Kutipan Teks
++++

Setiap tahun, Gereja Protestan Maluku (GPM) meneguhkan ribuan anggota sidi baru, menandai momen penting dalam kehidupan rohani umat. Peneguhan ini sejatinya adalah perayaan iman, titik balik seseorang dalam komitmennya kepada Tuhan. Namun, yang seharusnya menjadi refleksi spiritual kini justru beralih menjadi pesta besar-besaran yang menghamburkan uang.
Di seluruh wilayah GPM, dari Maluku hingga Maluku Utara, pemandangan pesta sidi baru bukanlah hal asing. Rumah-rumah dihiasi, hidangan melimpah, tamu berdatangan, dan tak jarang restoran mewah disewa untuk perayaan ini. Biaya yang dikeluarkan tidak main-main, dari jutaan hingga puluhan juta rupiah. Sebagian besar keluarga rela berhutang demi gengsi sosial. Padahal, Maluku sendiri masih berada dalam jajaran provinsi termiskin di Indonesia. Ironis? Tentu saja.
Yang lebih menarik, mereka yang miskin pun tetap menggelar pesta, meskipun ala kadarnya. Tetap saja, dana yang dikeluarkan untuk pesta sidi baru ini hampir pasti berada di atas satu jutaan. Tahun 2025, Gereja Protestan Maluku (GPM) mentahbiskan sebanyak 13.925 anggota sidi baru di wilayah Maluku dan Maluku Utara. Bisa jadi ada 13ribu-an tempat pesta di Maluku saat ini. Fenomena ini unik karena hanya terjadi di GPM. Budaya pesta orang Maluku ini memang gila.

++++

Data Terekam
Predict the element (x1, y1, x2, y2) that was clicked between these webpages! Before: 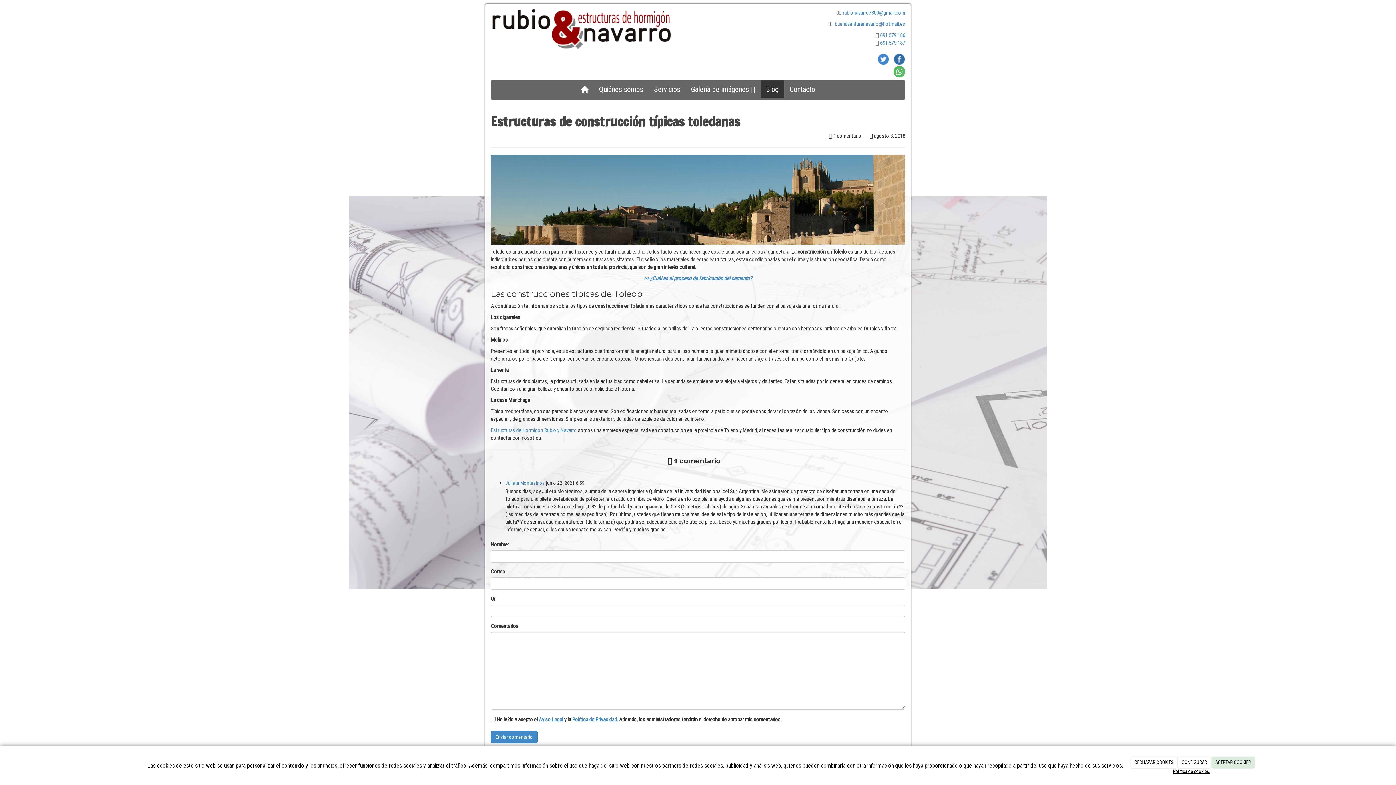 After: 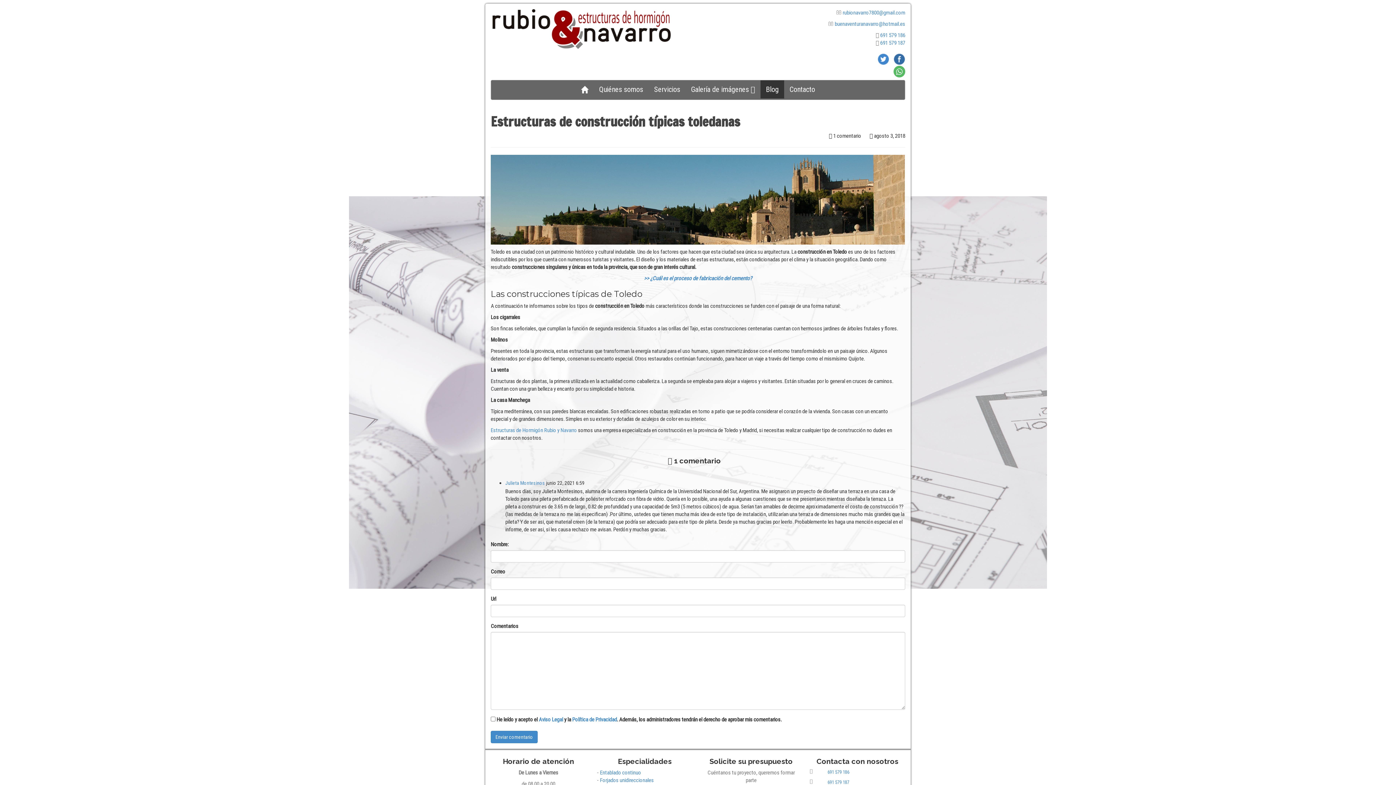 Action: bbox: (1212, 757, 1254, 768) label: ACEPTAR COOKIES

++++

Bagian Latihan
1. Ketik ulang dari tulisan tentang pesta sidi baru GPM semua kata mulai "Yang lebih menarik, mereka" terus sampai "ini memang gila.", tanpa mengubah apa pun.
2. Sambung tulisan tentang pesta sidi baru GPM, dimulai setelah kalimat terakhirnya.

Jawaban Tiap Tugas
1.
Yang lebih menarik, mereka yang miskin pun tetap menggelar pesta, meskipun ala kadarnya. Tetap saja, dana yang dikeluarkan untuk pesta sidi baru ini hampir pasti berada di atas satu jutaan. Tahun 2025, Gereja Protestan Maluku (GPM) mentahbiskan sebanyak 13.925 anggota sidi baru di wilayah Maluku dan Maluku Utara. Bisa jadi ada 13ribu-an tempat pesta di Maluku saat ini. Fenomena ini unik karena hanya terjadi di GPM. Budaya pesta orang Maluku ini memang gila.

2.
Ketika angka kemiskinan di Maluku masih tinggi, dengan ribuan warga hidup dalam keterbatasan ekonomi, mengapa gereja tidak mengambil sikap lebih tegas? GPM, sebagai institusi keagamaan yang seharusnya menjadi panutan, justru membiarkan kemewahan ini berlangsung dari tahun ke tahun. Gereja yang mestinya menjadi suara keadilan sosial malah seperti menutup mata terhadap ironi yang terjadi di depan mata.
Bagaimana mungkin seseorang yang baru saja mengaku iman dalam Tuhan langsung terjun dalam pesta berlebihan? Apakah pengakuan iman diukur dari besar kecilnya pesta? Di tengah kondisi bangsa yang kian memprihatinkan, dengan angka pengangguran yang tinggi dan kemiskinan yang mencekik, apakah pantas gereja tidak mengarahkan jemaatnya untuk lebih bijak dalam merayakan momen ini? Terlebih lagi, momen sidi baru ini dilakukan pada hari Minggu, hanya beberapa hari sebelum peringatan penderitaan Yesus di kayu salib pada Jumat Agung. Ironisnya, kita berpesta dulu sebelum mengenang penderitaan Kristus.
Dari Pesta Individual ke Aksi Sosial Bersama
Sidi baru seharusnya menjadi refleksi pribadi, bukan ajang unjuk diri. Gereja perlu berani bersuara untuk mengubah tradisi ini. Bayangkan jika uang yang dihamburkan untuk pesta dialihkan menjadi kegiatan sosial besar-besaran. Alih-alih pesta di rumah, restoran, atau hotel, mengapa tidak mengubahnya menjadi aksi berbagi kebutuhan pokok bagi orang miskin, panti asuhan, panti jompo, serta pasien di rumah sakit? Satu kegiatan gigantis yang menjadi kesaksian iman yang luar biasa.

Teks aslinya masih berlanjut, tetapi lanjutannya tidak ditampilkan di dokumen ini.